### REQUIRED ACTION
Drop all pictures and repeat exactly the lines from the line holding "Image resolution: width=953" through the end of the records.

***** THE INPUT *****

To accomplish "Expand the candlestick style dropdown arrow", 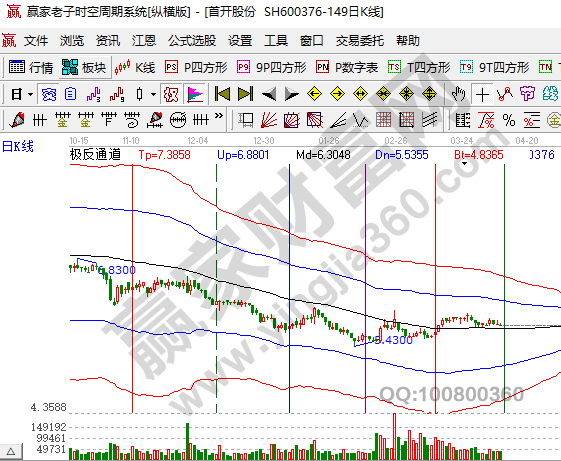I will 153,94.

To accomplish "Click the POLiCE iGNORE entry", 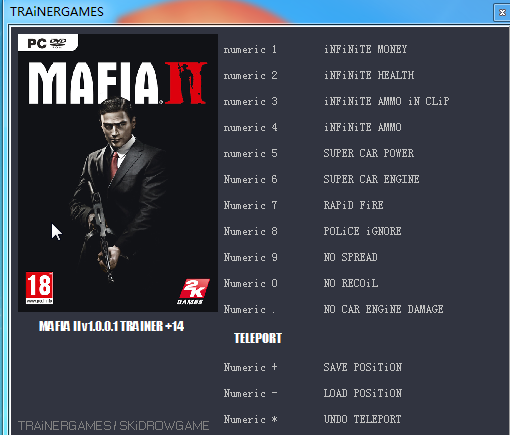I will (362, 231).
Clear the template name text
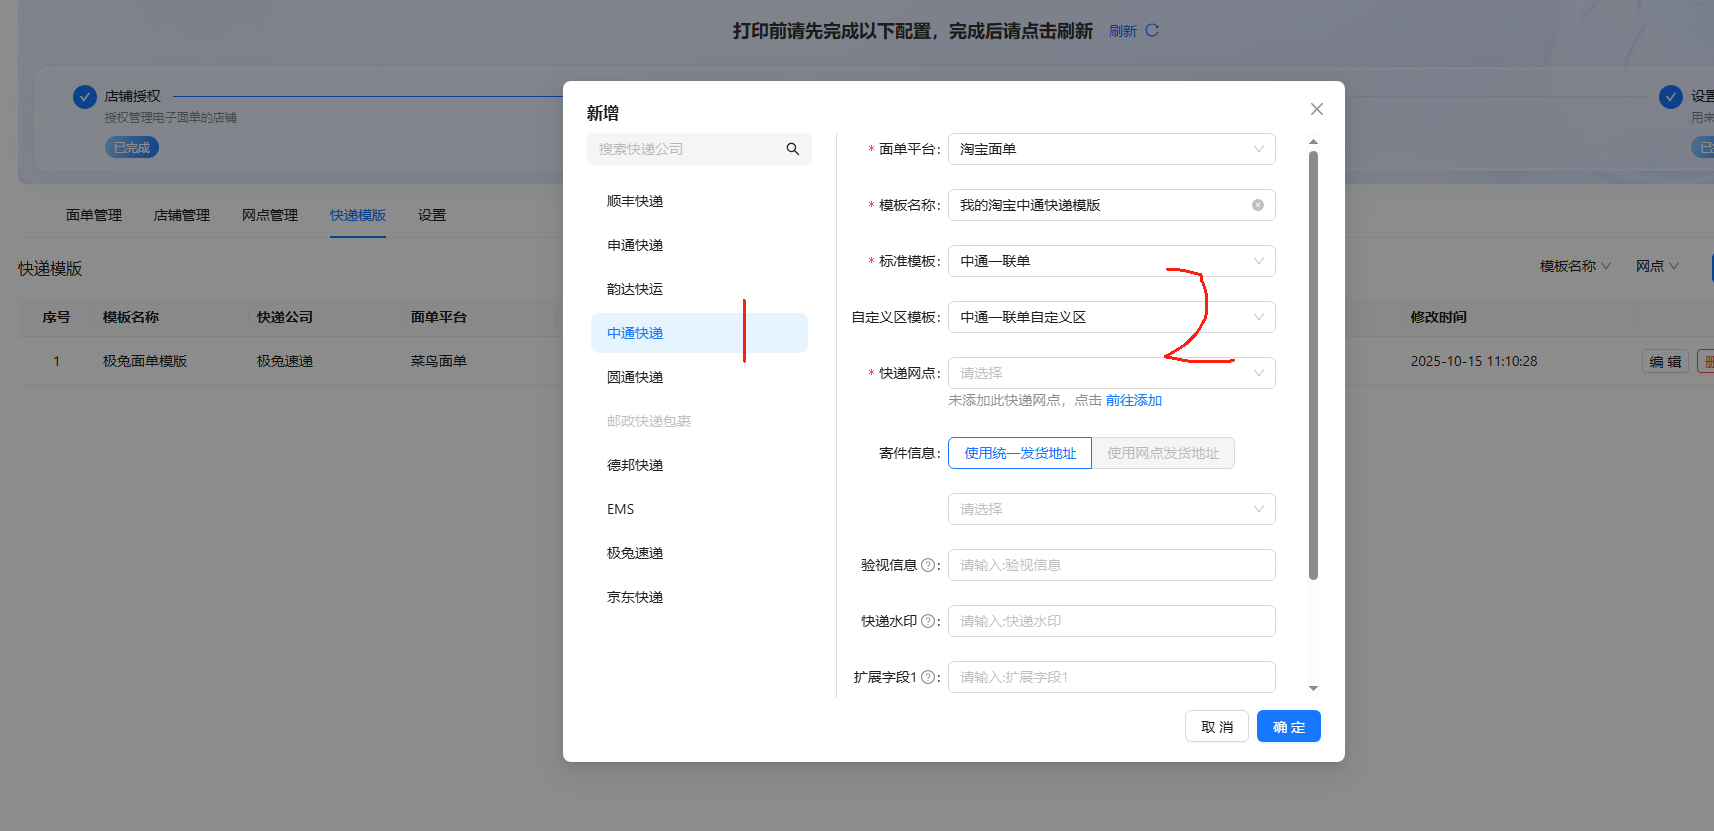Viewport: 1714px width, 831px height. pos(1257,205)
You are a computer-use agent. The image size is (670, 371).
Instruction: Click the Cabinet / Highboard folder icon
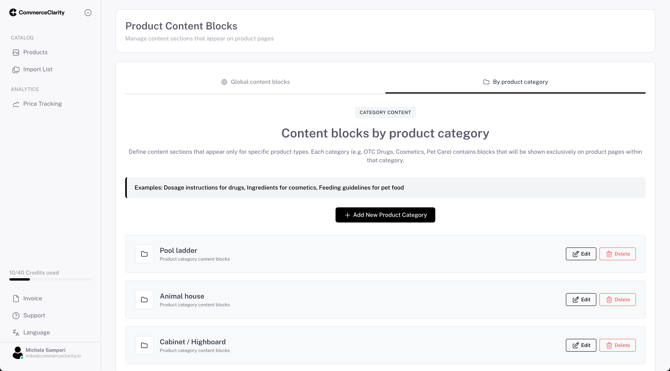pyautogui.click(x=144, y=345)
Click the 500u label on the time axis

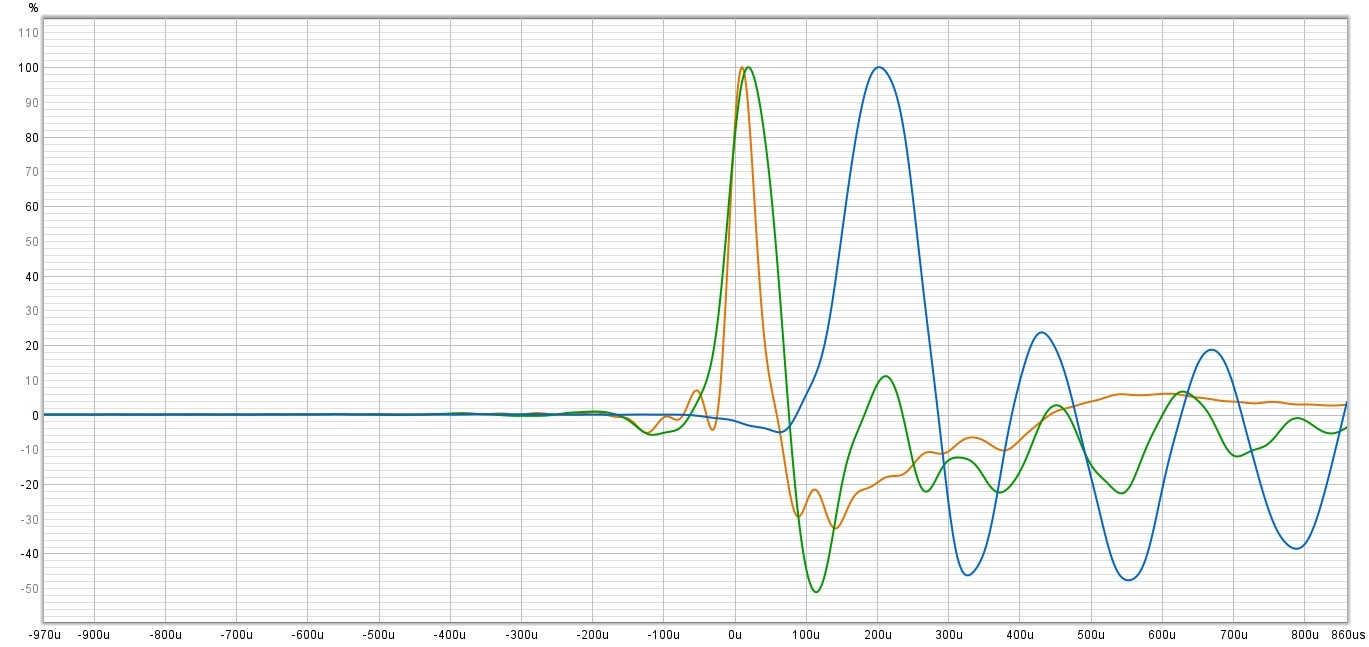1091,635
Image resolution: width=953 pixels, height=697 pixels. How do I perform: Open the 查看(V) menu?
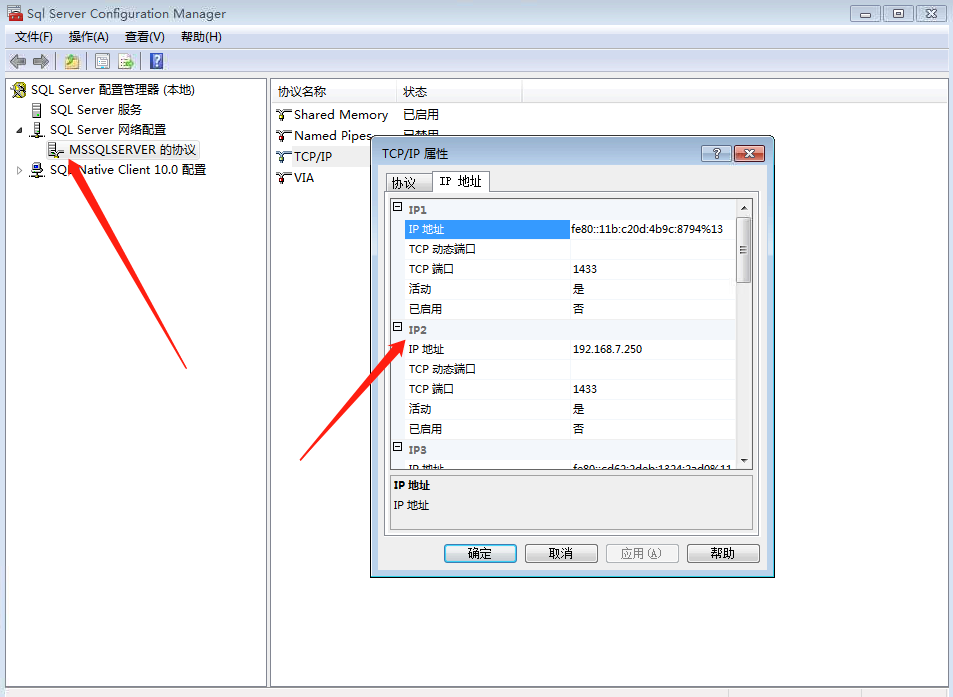tap(143, 36)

*****

### REPLY TO THE TASK
Image resolution: width=953 pixels, height=697 pixels. How do I perform: Open the 查看(V) menu?
tap(143, 36)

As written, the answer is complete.